» EXERCISE GOAL
Extract each line of the data below that contains the word "Instruction". Copy every such line in full.

» SUPPLIED DATA
# # # # # # #

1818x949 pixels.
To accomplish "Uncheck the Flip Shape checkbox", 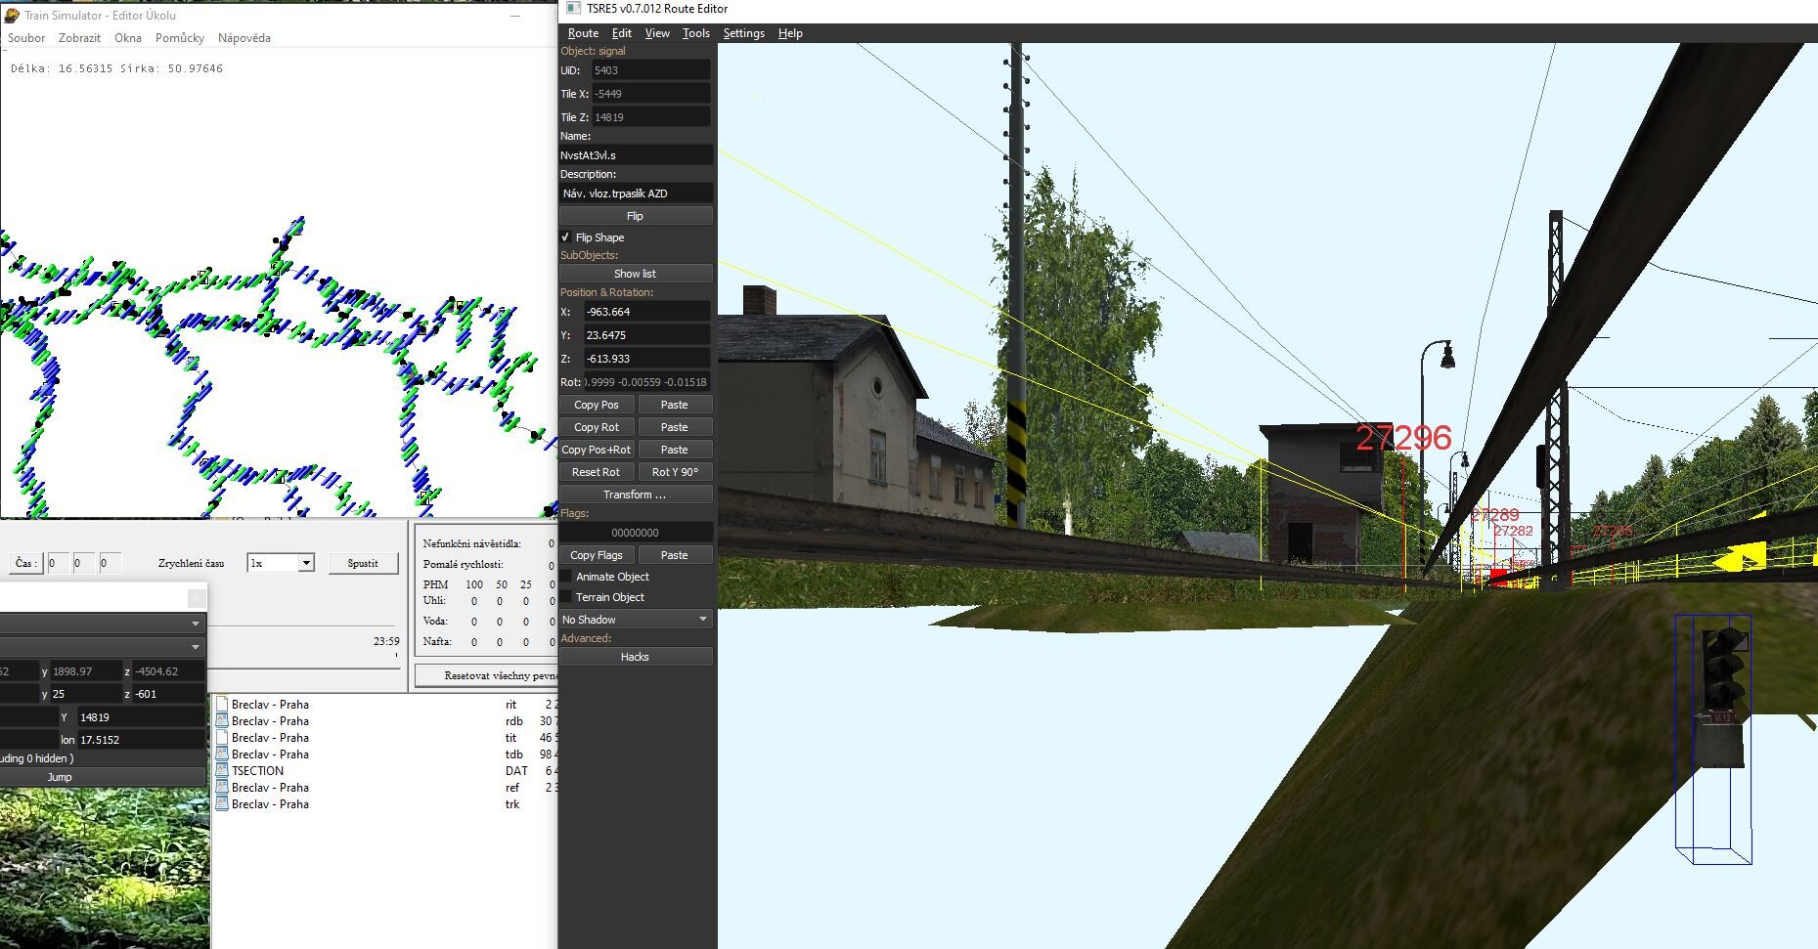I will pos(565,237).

# # # # # # #

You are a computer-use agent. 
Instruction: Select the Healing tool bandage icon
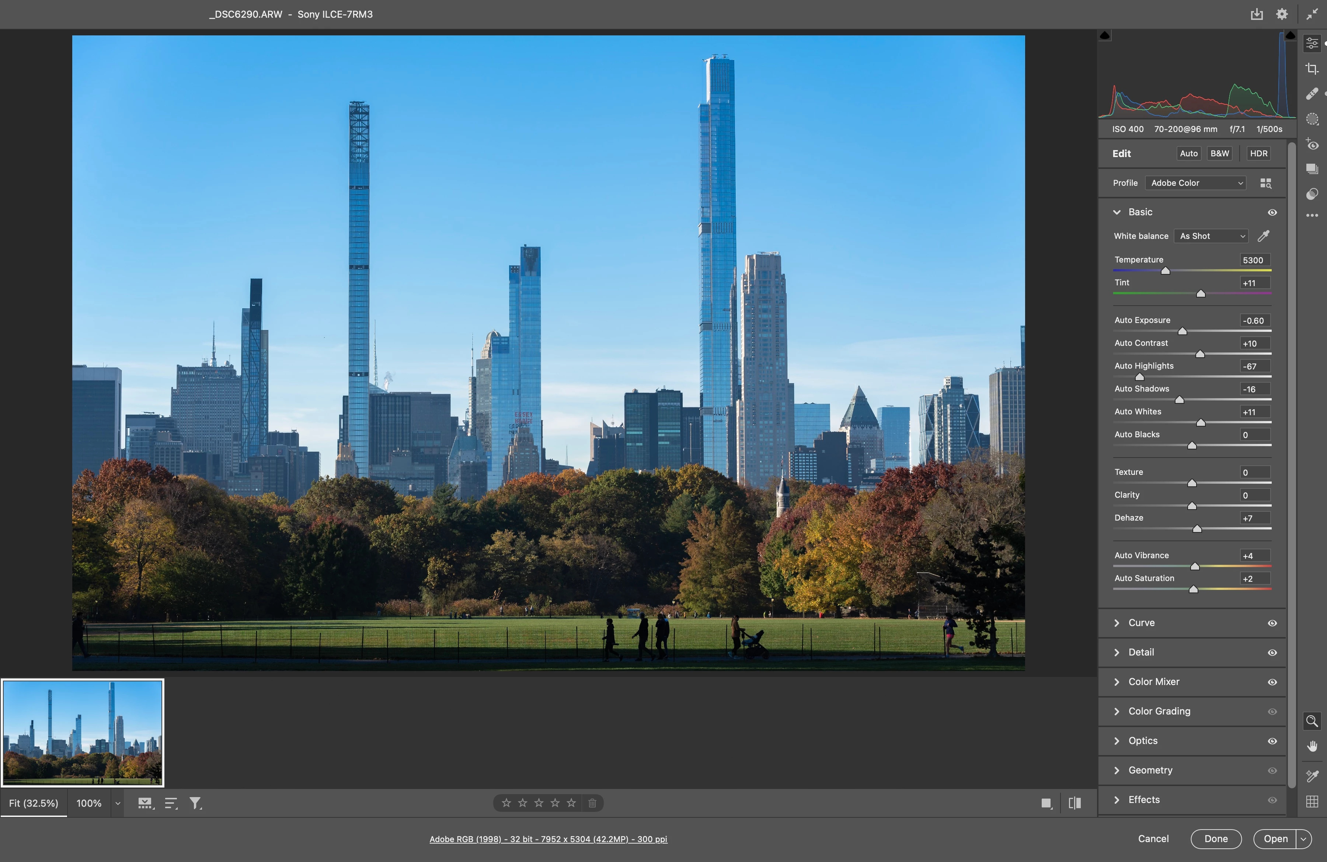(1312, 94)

# # # # # # #

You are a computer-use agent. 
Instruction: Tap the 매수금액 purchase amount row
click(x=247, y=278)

# # # # # # #

» COMPLETED TASK
Instruction: Select the Healing tool bandage icon
Instruction: Tap the 매수금액 purchase amount row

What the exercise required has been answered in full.